WHAT YOU ARE ASKED TO DO:
Make an exact copy of every entry, from the first line to the last.

┌─ WORKING DATA

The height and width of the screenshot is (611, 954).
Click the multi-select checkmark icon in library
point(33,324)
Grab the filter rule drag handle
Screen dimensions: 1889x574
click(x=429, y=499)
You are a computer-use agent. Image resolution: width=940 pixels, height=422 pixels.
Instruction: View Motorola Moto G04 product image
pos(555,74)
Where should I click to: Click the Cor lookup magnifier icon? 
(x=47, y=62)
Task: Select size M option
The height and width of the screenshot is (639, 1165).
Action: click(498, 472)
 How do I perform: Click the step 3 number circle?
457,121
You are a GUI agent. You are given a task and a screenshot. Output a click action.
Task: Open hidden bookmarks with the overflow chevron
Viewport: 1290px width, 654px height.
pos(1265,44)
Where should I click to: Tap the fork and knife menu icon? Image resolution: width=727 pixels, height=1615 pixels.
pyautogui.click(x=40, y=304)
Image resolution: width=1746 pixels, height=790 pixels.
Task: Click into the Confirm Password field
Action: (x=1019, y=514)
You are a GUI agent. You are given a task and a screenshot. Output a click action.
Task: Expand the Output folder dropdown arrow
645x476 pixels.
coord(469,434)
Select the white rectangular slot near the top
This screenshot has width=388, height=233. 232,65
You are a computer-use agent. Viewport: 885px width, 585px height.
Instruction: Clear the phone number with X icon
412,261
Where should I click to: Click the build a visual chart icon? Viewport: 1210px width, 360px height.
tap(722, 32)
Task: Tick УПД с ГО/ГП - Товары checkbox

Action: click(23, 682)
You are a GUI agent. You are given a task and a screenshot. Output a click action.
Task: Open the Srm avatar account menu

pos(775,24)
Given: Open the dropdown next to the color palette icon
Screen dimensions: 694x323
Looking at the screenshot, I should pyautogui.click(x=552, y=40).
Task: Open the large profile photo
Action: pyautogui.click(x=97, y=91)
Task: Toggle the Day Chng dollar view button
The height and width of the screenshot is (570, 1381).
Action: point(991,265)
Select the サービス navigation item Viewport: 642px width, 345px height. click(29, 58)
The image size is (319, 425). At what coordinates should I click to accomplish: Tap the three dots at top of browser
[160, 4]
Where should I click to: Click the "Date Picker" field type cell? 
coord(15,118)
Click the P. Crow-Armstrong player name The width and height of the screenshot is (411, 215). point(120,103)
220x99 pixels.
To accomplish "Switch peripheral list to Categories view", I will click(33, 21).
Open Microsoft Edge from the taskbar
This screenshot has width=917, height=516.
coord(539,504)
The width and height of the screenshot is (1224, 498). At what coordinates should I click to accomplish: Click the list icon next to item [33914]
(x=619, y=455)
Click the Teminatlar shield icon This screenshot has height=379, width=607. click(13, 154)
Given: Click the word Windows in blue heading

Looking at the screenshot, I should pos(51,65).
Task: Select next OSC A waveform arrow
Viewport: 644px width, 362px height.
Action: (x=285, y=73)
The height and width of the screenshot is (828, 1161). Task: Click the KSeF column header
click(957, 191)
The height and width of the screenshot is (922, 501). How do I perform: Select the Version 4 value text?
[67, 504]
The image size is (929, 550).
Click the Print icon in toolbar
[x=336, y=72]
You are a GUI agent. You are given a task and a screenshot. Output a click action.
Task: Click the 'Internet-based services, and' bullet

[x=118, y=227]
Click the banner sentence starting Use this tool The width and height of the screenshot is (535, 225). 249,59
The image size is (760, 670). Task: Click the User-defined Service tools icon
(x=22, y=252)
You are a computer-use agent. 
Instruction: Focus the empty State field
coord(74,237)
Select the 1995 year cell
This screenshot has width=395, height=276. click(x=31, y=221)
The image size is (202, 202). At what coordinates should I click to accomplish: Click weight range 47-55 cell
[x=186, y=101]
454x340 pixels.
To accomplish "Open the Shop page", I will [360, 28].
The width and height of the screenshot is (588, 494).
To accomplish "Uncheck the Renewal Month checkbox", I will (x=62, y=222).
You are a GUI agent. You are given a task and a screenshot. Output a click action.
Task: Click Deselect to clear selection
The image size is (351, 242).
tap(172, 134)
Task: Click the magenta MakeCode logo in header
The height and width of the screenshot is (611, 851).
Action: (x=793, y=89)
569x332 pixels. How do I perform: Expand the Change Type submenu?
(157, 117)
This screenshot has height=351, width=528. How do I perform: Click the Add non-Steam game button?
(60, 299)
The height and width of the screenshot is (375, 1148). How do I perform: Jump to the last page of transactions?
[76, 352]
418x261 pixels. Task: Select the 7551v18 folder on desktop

└─

RESULT OF THIS EXERCISE:
The height and width of the screenshot is (611, 954).
Click the multi-select checkmark icon in library
point(33,324)
Grab the filter rule drag handle
Screen dimensions: 1889x574
click(x=429, y=499)
You are a computer-use agent. Image resolution: width=940 pixels, height=422 pixels.
Instruction: View Motorola Moto G04 product image
pos(555,74)
Where should I click to: Click the Cor lookup magnifier icon? 
(x=47, y=62)
Task: Select size M option
The height and width of the screenshot is (639, 1165).
Action: click(498, 472)
 How do I perform: Click the step 3 number circle?
457,121
You are a GUI agent. You are given a task and a screenshot. Output a click action.
Task: Open hidden bookmarks with the overflow chevron
Viewport: 1290px width, 654px height.
pos(1265,44)
Where should I click to: Tap the fork and knife menu icon? Image resolution: width=727 pixels, height=1615 pixels.
pyautogui.click(x=40, y=304)
Image resolution: width=1746 pixels, height=790 pixels.
Task: Click into the Confirm Password field
Action: (x=1019, y=514)
You are a GUI agent. You are given a task and a screenshot. Output a click action.
Task: Expand the Output folder dropdown arrow
645x476 pixels.
coord(469,434)
Select the white rectangular slot near the top
This screenshot has width=388, height=233. 232,65
You are a computer-use agent. Viewport: 885px width, 585px height.
Instruction: Clear the phone number with X icon
412,261
Where should I click to: Click the build a visual chart icon? Viewport: 1210px width, 360px height.
tap(722, 32)
Task: Tick УПД с ГО/ГП - Товары checkbox

Action: click(23, 682)
You are a GUI agent. You are given a task and a screenshot. Output a click action.
Task: Open the Srm avatar account menu

pos(775,24)
Given: Open the dropdown next to the color palette icon
Screen dimensions: 694x323
Looking at the screenshot, I should pyautogui.click(x=552, y=40).
Task: Open the large profile photo
Action: pyautogui.click(x=97, y=91)
Task: Toggle the Day Chng dollar view button
The height and width of the screenshot is (570, 1381).
Action: point(991,265)
Select the サービス navigation item Viewport: 642px width, 345px height. click(29, 58)
The image size is (319, 425). At what coordinates should I click to accomplish: Tap the three dots at top of browser
[160, 4]
Where should I click to: Click the "Date Picker" field type cell? 
coord(15,118)
Click the P. Crow-Armstrong player name The width and height of the screenshot is (411, 215). point(120,103)
220x99 pixels.
To accomplish "Switch peripheral list to Categories view", I will click(33, 21).
Open Microsoft Edge from the taskbar
This screenshot has width=917, height=516.
coord(539,504)
The width and height of the screenshot is (1224, 498). At what coordinates should I click to accomplish: Click the list icon next to item [33914]
(x=619, y=455)
Click the Teminatlar shield icon This screenshot has height=379, width=607. click(13, 154)
Given: Click the word Windows in blue heading

Looking at the screenshot, I should pos(51,65).
Task: Select next OSC A waveform arrow
Viewport: 644px width, 362px height.
Action: (x=285, y=73)
The height and width of the screenshot is (828, 1161). Task: Click the KSeF column header
click(957, 191)
The height and width of the screenshot is (922, 501). How do I perform: Select the Version 4 value text?
[67, 504]
The image size is (929, 550).
Click the Print icon in toolbar
[x=336, y=72]
You are a GUI agent. You are given a task and a screenshot. Output a click action.
Task: Click the 'Internet-based services, and' bullet

[x=118, y=227]
Click the banner sentence starting Use this tool The width and height of the screenshot is (535, 225). 249,59
The image size is (760, 670). Task: Click the User-defined Service tools icon
(x=22, y=252)
You are a computer-use agent. 
Instruction: Focus the empty State field
coord(74,237)
Select the 1995 year cell
This screenshot has width=395, height=276. click(x=31, y=221)
The image size is (202, 202). At what coordinates should I click to accomplish: Click weight range 47-55 cell
[x=186, y=101]
454x340 pixels.
To accomplish "Open the Shop page", I will [360, 28].
The width and height of the screenshot is (588, 494).
To accomplish "Uncheck the Renewal Month checkbox", I will (x=62, y=222).
You are a GUI agent. You are given a task and a screenshot. Output a click action.
Task: Click Deselect to clear selection
The image size is (351, 242).
tap(172, 134)
Task: Click the magenta MakeCode logo in header
The height and width of the screenshot is (611, 851).
Action: (x=793, y=89)
569x332 pixels. How do I perform: Expand the Change Type submenu?
(157, 117)
This screenshot has height=351, width=528. How do I perform: Click the Add non-Steam game button?
(60, 299)
The height and width of the screenshot is (375, 1148). How do I perform: Jump to the last page of transactions?
[76, 352]
418x261 pixels. Task: Select the 7551v18 folder on desktop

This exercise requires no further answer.